Saturday, 16 May 2026

Gilded Underworld

Journalist Patrick Radden Keefe is coming to Australia for the Sydney Writers' Festival to talk about his latest book, London Falling (2026). I knew of Radden Keefe from Say Nothing (2018), his landmark book about the Troubles in Northern Ireland. While I have not yet read that, I did see the excellent television dramatisation. In preparation for hearing him speak at the festival, I decided to read London Falling, and was instantly captivated by this gripping true crime story. 

In November 2019, 19 year-old Zac Brettler died falling from the fifth floor balcony of a luxury apartment, Riverwalk, into the Thames. A surveillance camera at the MI-6 headquarters on the opposite bank of the river captured the fall. Did he jump because he was suicidal, or because he needed to flee whoever was in the building? Did he think he could jump and safely land in the river?

The apartment was owned by a known drug trafficker and gangster Verinder Sharma. Also present that night was Akbar Shamji, a crypto trader. How did Zac Brettler, a teenager from a middle class family in Maida Vale, end up with these men? 

As Zac's parents seek answers, they learn that their son was living a double life. Posing as Zac Ismailov, the son of a dead Russian oligarch, Zac had made his way into the seedy underbelly of London's gangland, in pursuit of a lifestyle of riches. They are at pains to understand how their beautiful son drifted away from them and what they might have been able to do to prevent this tragedy. 

Radden Keefe initially wrote about this case in an article published in The New Yorker, but has expanded the story into a deeply researched work of narrative non-fiction. In doing so, he fills in the details of how London transformed from an old-world pinstriped-suit world of traditional banking to a thriving modern financial hub. Readers also learn about the exodus from Uganda under Idi Amin, the mobility of Russian oligarchs and so much more.

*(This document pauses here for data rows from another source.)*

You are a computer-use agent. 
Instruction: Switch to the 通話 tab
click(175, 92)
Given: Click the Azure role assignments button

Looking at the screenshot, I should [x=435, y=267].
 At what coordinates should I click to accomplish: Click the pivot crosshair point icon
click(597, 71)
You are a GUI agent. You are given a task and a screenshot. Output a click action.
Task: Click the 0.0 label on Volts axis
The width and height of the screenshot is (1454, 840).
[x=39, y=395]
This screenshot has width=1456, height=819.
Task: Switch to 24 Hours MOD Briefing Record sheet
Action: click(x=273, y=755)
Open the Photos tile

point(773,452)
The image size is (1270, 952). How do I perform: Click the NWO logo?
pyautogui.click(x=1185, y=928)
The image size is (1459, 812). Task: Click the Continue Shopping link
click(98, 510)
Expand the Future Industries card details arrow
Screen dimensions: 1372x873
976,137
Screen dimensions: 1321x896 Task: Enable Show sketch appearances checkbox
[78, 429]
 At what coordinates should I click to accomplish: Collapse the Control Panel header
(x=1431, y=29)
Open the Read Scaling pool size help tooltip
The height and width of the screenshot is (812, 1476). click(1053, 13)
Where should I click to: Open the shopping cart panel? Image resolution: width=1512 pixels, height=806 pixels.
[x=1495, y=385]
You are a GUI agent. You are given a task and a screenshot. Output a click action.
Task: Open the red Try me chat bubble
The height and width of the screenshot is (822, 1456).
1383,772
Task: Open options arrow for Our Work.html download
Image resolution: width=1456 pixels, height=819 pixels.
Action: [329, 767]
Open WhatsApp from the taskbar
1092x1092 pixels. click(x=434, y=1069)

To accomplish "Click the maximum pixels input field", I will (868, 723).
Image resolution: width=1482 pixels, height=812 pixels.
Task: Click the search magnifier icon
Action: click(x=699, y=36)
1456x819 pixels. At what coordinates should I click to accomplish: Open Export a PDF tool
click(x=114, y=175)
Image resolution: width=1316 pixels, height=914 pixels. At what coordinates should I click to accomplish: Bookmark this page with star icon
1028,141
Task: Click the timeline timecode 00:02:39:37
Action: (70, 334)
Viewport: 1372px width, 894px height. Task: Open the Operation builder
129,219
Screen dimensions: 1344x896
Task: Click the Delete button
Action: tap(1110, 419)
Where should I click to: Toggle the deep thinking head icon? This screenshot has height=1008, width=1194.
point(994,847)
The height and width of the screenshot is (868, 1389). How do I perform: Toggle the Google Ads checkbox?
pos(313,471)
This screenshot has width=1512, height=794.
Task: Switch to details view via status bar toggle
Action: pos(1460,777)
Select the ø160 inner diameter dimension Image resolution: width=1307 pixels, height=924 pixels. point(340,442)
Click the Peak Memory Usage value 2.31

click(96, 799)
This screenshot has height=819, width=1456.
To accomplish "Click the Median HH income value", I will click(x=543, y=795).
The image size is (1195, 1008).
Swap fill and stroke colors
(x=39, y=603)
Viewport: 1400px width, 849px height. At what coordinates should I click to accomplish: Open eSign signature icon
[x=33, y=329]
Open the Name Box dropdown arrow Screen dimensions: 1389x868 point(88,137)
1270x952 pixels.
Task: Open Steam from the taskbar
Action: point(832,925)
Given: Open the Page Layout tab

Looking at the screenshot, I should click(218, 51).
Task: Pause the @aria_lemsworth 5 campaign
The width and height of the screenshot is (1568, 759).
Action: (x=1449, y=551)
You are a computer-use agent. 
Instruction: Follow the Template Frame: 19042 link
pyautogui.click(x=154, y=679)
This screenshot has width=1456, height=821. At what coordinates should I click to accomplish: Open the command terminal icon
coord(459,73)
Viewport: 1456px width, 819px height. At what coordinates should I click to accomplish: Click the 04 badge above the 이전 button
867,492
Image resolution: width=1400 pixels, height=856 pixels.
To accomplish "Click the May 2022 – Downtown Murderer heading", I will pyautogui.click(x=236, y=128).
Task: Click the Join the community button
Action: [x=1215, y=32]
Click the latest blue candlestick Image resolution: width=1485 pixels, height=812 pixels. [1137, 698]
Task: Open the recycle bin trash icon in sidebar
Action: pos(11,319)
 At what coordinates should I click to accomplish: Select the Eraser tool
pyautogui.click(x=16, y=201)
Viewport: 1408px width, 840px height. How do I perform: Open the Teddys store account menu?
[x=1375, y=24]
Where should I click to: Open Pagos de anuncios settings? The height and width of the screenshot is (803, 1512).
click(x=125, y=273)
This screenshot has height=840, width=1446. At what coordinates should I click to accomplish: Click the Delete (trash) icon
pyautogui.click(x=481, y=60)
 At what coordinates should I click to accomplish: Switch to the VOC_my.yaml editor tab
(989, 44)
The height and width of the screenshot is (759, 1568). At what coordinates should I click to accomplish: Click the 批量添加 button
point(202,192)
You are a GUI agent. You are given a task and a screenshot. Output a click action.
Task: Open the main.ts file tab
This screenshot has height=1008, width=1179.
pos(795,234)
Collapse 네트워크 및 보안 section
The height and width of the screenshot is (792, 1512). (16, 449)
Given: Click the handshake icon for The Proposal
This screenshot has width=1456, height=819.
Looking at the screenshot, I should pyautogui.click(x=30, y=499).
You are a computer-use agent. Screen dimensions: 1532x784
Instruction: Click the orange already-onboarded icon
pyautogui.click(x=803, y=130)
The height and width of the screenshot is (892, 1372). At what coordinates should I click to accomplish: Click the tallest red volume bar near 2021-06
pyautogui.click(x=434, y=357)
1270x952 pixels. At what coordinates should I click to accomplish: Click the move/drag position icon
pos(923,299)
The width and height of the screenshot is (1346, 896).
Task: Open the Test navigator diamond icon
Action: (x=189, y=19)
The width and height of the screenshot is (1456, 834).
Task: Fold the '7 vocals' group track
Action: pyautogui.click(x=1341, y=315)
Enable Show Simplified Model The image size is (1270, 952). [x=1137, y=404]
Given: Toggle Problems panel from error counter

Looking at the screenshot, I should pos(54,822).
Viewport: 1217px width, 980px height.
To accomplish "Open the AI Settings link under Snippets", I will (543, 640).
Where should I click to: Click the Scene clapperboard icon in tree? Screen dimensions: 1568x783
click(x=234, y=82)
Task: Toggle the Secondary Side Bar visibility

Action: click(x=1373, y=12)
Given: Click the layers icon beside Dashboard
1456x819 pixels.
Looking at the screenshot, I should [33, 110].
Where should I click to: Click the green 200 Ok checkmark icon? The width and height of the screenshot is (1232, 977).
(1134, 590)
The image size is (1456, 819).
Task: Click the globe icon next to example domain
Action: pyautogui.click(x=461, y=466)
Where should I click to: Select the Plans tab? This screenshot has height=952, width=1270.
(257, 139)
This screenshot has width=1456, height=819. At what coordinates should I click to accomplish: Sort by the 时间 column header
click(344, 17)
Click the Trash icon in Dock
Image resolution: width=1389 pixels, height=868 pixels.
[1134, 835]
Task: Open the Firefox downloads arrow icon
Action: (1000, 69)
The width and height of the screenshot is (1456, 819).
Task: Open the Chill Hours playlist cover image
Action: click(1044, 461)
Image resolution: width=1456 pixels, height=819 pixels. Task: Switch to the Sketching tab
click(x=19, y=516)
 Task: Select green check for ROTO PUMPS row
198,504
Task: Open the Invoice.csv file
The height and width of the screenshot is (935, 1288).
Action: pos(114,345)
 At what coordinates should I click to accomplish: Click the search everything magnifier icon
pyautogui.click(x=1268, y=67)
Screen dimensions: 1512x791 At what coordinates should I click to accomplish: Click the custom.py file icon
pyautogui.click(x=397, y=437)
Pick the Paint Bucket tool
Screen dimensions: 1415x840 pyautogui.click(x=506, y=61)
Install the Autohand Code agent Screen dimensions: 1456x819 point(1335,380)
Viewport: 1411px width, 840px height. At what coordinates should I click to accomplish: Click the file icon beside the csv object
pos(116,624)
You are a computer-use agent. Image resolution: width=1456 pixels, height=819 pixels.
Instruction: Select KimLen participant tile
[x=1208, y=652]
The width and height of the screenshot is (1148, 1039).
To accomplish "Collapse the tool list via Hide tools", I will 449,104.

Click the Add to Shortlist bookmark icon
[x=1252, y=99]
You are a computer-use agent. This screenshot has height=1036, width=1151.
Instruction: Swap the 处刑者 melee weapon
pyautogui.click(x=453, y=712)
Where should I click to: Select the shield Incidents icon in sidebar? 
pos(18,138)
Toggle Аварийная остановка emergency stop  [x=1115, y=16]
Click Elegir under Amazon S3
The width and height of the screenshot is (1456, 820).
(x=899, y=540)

London Falling reads like a page-turning thriller.  Radden Keefe uses his journalism skills to uncover the various layers of the mystery surrounding Zac's death. But it is also a story of a grieving family who feel that Scotland Yard has not taken this case seriously.

I highly recommend the audiobook version read by the author. His voice infuses the story with empathy and humour. Like the best true crime podcasts, the audiobook is absolutely captivating.